NADIR SHAH marches to Sind, desolates that Country, and takes the Soobahdar prisoner.

NADIR SHAH had sent orders to Khodayear Khan, the Soobahdar of Sind, to meet him at Cabul; but he having neglected to obey the summons, the Shah was enraged at his insolence, and resolved to punish him. Accordingly, on the 8th of Ramzan, or 27th of November, 1739, he marched from Cabul through the Bungishat. For­tunately there was not any fall of snow during this expedition, although from the season of the year, it might reasonably have been expected. But the men suffered great inconvenience, from the cold blasts of wind from the moun­tains; and among the passes they had to encounter a very rapid river, in which was lost near a fourth of the plunder of Hindostan; and a great deal of baggage belonging to the officers and soldiers. This destructive river winds in its course like a deadly snake, so that they were obliged to cross it twenty-two times. Num­bers of camels and mules perished therein, and to add to this calamity, there was a scarcity of provisions for the cattle. Had it happened to snow, the whole army must inevitably have perished. After a most fatiguing march of twenty-four days, the army entered the territory of Sind, on the first of the month of Shawal, or 20th of December, 1739. When we had got about half a cose out of the pass, there was a very sen­sible change in the climate; and we saw fields cultivated with wheat and barley. We had now a double cause for rejoicing, for the conclusion of the fast of Ramzan, and our deliverance from the calamities above described. The next day it rained so violently, and such torrents issued from the mountains, that numbers of the people who had fallen behind perished. The Zemindars shut themselves up in their forts, and instead of tribute, promised nothing but cannon-balls; but the army halting, they were soon obliged to surrender. Not only their lives were spared, but they were exempted from plunder, upon engaging to transport the artillery to Khoda-abad. For want of a sufficient number of cattle, men were compelled to be yoked; many died through fatigue, and ill treatment, whilst others were starved to death: the surviving few were permitted to return to their own homes.

The jungle of Tabrestan, or Mazen­deran, is nothing when compared with what we had to pass on the borders of Sind. Even Nadir Shah and the army missed their way and separated; and the camp followers were in the utmost confu­sion and distress. In one part the reeds took fire, which so frightened the camels, that many who had valuable loads, ran off with their riders, and were never more heard of. To add to these distresses, the inhabitants, by the direction of Khoda­year Khan, had buried all the grain which they were not able to burn, and then took to flight The army was in danger of perishing by famine, when the scouts discovered some grain buried in the distant villages, which was divided amongst the troops according to the muster-rolls. For the cattle there was plenty of green wheat and barley, the country being highly cultivated. When we got through the jungle, we arrived at Larkaneh, where Nadir Shah resolved to leave the baggage.
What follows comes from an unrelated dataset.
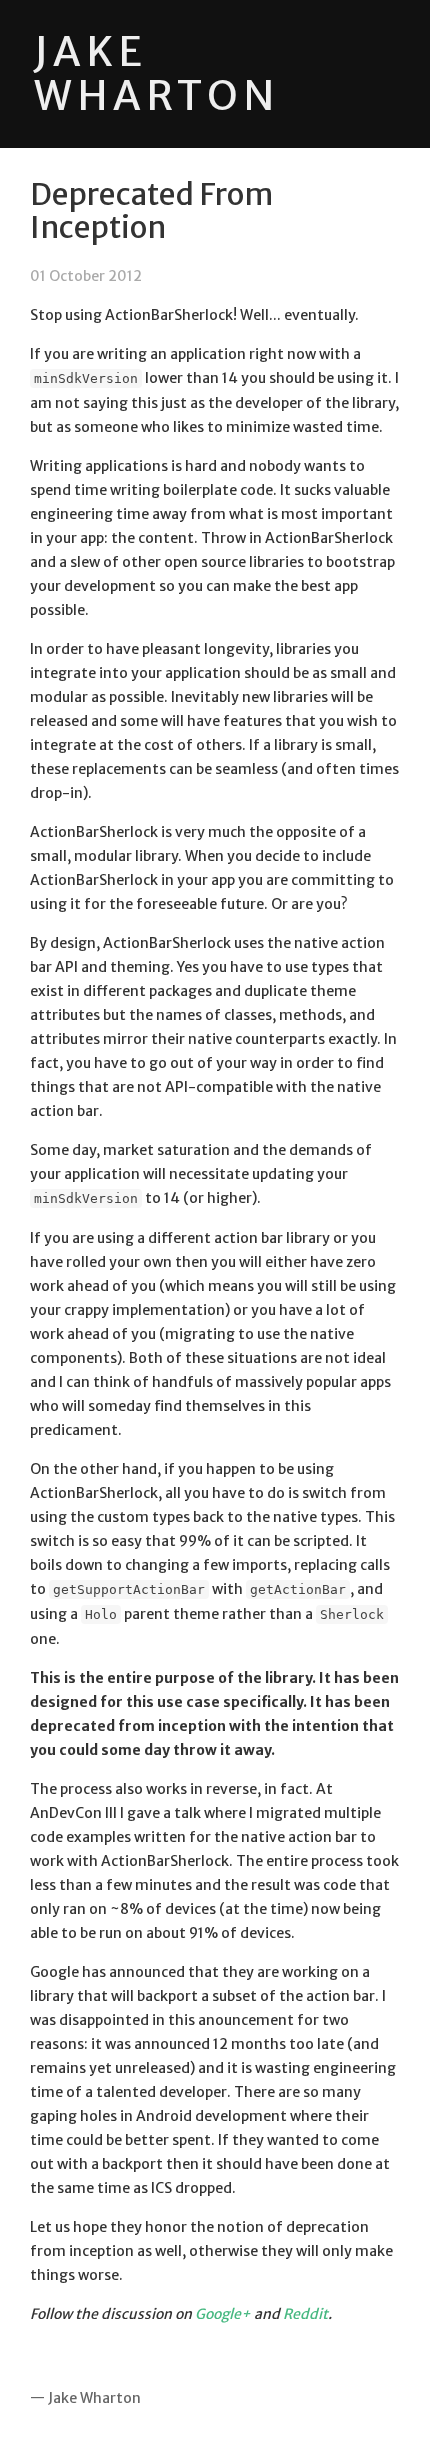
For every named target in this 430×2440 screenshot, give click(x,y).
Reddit (305, 2314)
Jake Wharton (156, 74)
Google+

During the whole of this march, all the villages through which we passed were entirely deserted; and the only person that I saw was a fat Brahmin sitting upon the highway begging alms in the names of Ram and Mahadeo. I did all I could to persuade him to save himself by flight from the fury of the soldiers, who were near at hand, but he was so infatuated, that he would not stir, and even asked me, if I envied him the alms which he should obtain? During our conversation, a party of Bukhtyearees came up, and binding the poor wretch hand and foot, they cut him in pieces, to try the sharpness of their swords.